How I Found the Christmas Spirit, Again
|Last week, while I sat at the piano practicing music for church, I was already getting tired of Christmas.
Actually, it’s not Christmas, itself, but the people who make every holiday season such a battlefield.
I’ve been hearing news stories from angry people about the color of Santa’s skin. Apparently, that’s worth fighting about. And there are people who loudly complain about the holiday because they want to discredit Christianity, not realizing that their complaints are exactly what makes it hard to enjoy this time of year. Instead of wishing for peace on earth, it seems like everyone around me is trying to find a reason to gripe at someone.
Then, the band started the next song. I played the notes like I was supposed to and focused on the tempo and the music. Normally, I don’t notice the lyrics while I’m just playing an instrument, but one line of the song stood out, as it always does:
This is what Christmas is all about. In a dirty barn there was a child born, a child named Jesus who was the Son of God. And in His name, all oppression shall cease. All oppression.

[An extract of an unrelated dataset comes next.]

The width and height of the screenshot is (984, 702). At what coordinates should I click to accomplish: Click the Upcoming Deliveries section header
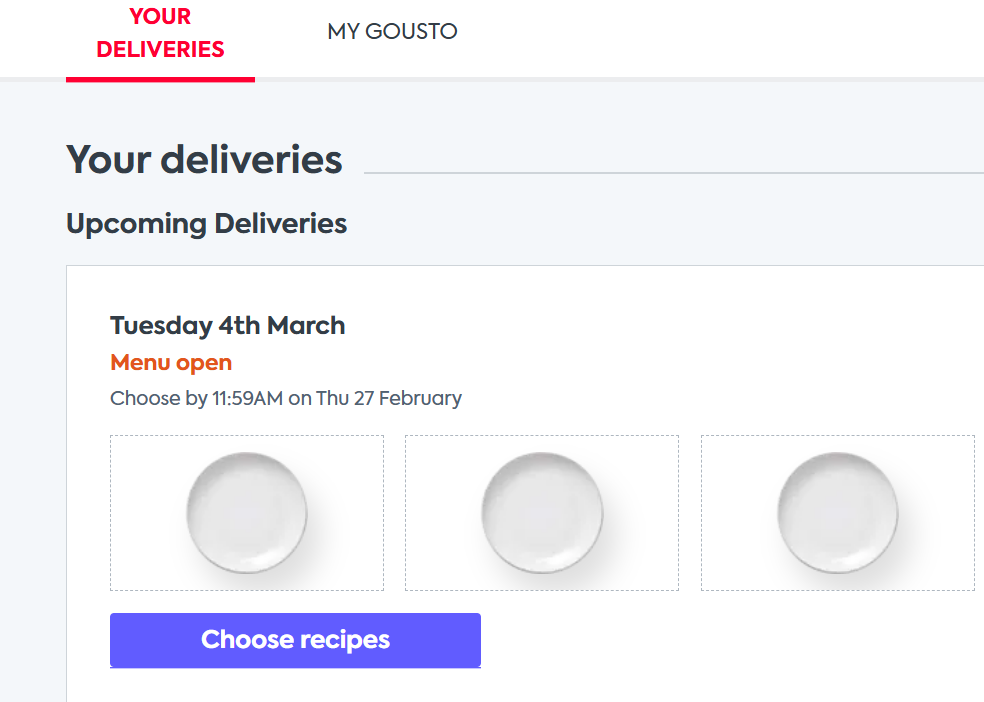(206, 223)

Look at what’s burdening our terrible world. Poverty. Criminal warlords. Child soldiers dying for corrupt leaders. In our hearts we all know that these things are wrong, and at Christmas time we remember that it will pass away while working to solve the problem as well as we can on our own.
What about our own lives – what oppresses you? Physical pain? Bills? Loneliness? Bullies? It’s not going to go on forever.
What about me? I wonder if I’m living up to my potential after the mistakes I’ve made. I can’t seem to fix all of the problems around me. Issues from my past still haunt me. Our culture is divided by people who look for excuses to say hateful things about each other, and it makes me feel useless that I can only stand by and watch. I am told that I am “what’s wrong with the world” because I refuse to take sides and be spiteful to people I disagree with. I’m getting used to the idea of spending my life being hated by people on both sides of every debate. But in His name, all oppression shall cease.
This is why Christmas matters. I love giving presents to my family, drinking cider, and decorating with greenery, but that stuff is just for fun. (And there’s nothing wrong with that.) The real miracle is remembering that our broken world will be redeemed.